In the days following the battle, Ashley spent a lot of time walking. She'd made it clear she wasn't mad at me, but she still needed time to process what had happened. So we all gave her the space she needed. Gertrude was already planning what to do in the event of Harry's passing - although early reports suggested he was going to make it through - and as for myself, I knew he and I would have to talk. I was unsure if it would be appropriate to start a romance with him, even though he was my second-chance mate, but Gertrude had told me it would not hurt her friendship with me. Ashley had also told me that she'd given him up for me, but even so, I still wasn't sure if it would be the right thing to do.
"Why wouldn't it be?" GiGi asked, when I brought the subject up one afternoon.
"Ashley lost his cub," I reminded her. "And she almost lost him. She loves him more than she's willing to let on, and I know she's having second thoughts about giving him up. I can't just go ahead and take him as my mate."
GiGi squeezed my hand. "What are you going to do?"
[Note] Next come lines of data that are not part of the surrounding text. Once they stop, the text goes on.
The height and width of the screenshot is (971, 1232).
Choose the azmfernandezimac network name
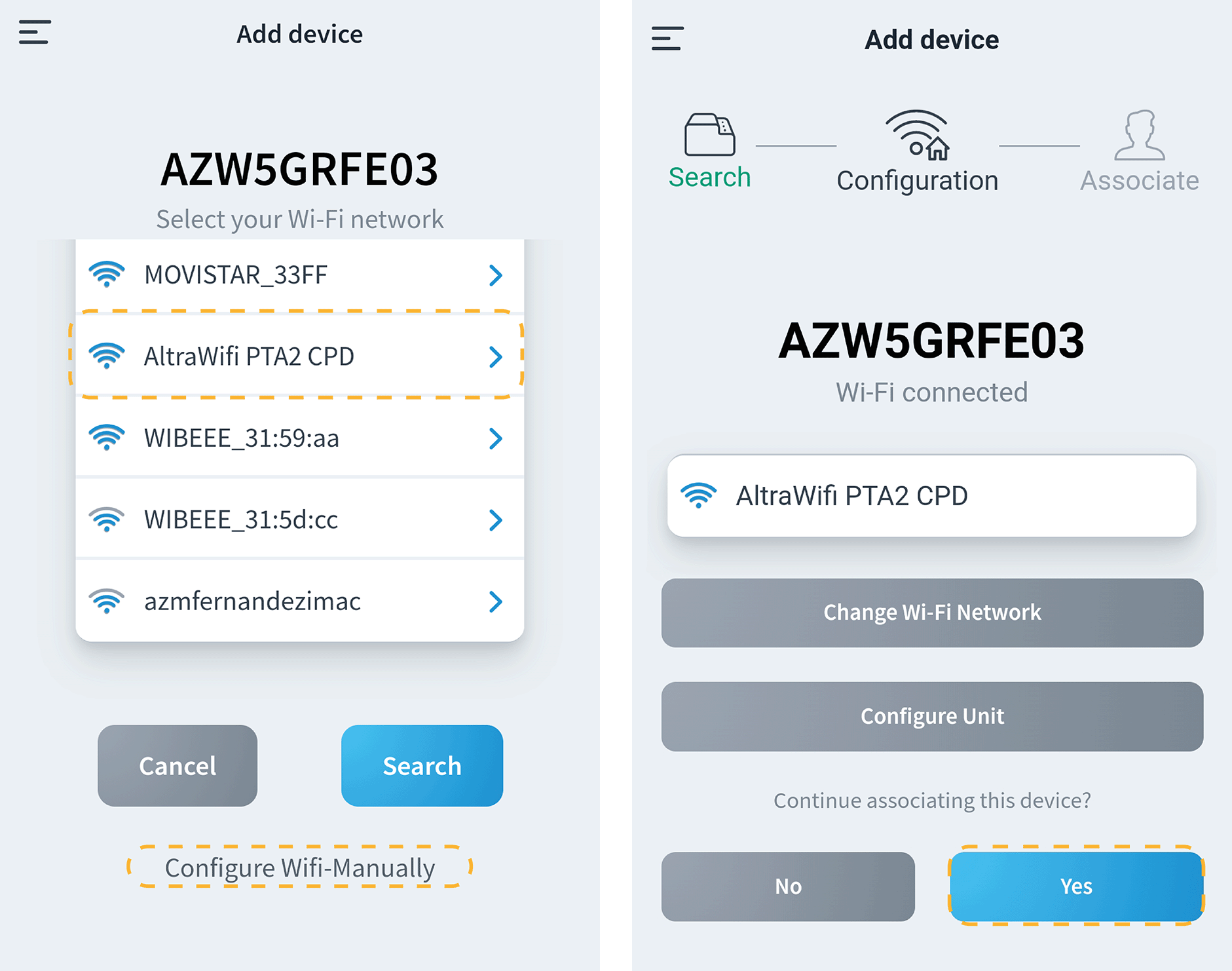coord(252,601)
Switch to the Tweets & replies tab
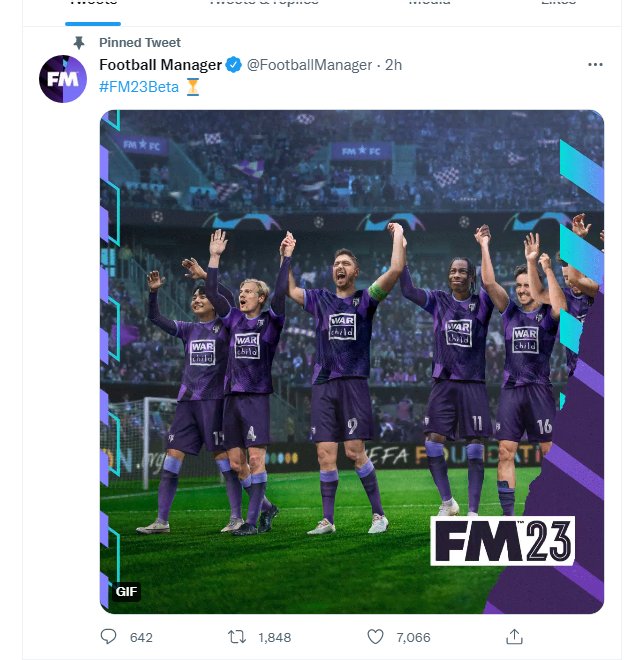The image size is (639, 660). 263,3
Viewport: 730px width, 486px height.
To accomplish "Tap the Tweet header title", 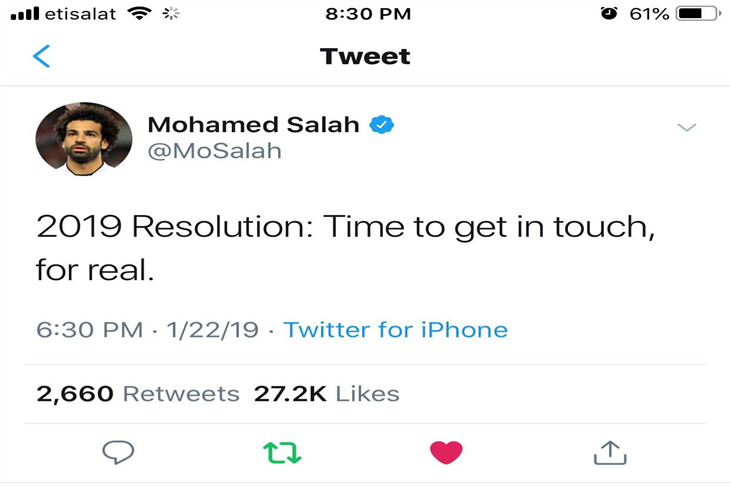I will [365, 56].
"I have no idea," I admitted.
Rather than waste time worrying about it, though, I decided to swim instead. Right now, it was the one thing that could soothe me. Every time I was in the house, I felt the constant worries of the future wearing me down, and the uncertainty of the future that lay ahead of me. I did love Harry, but at the same time, I simply couldn't see a future with him, not when Ashley was hurting so badly. Those worries constantly circled through my brain, tormenting me so badly at times it felt like I was drowning.
But when I was underwater, those worries had no power over me.
I spent a lot of time under the surface. It had always been a refuge, the one place where I felt free. In fact, in the days after the battle, I think I spent more time underwater than I did in the house. No one questioned me; they knew I was hurting over the loss of my cub, and being underwater was the one way I could grieve.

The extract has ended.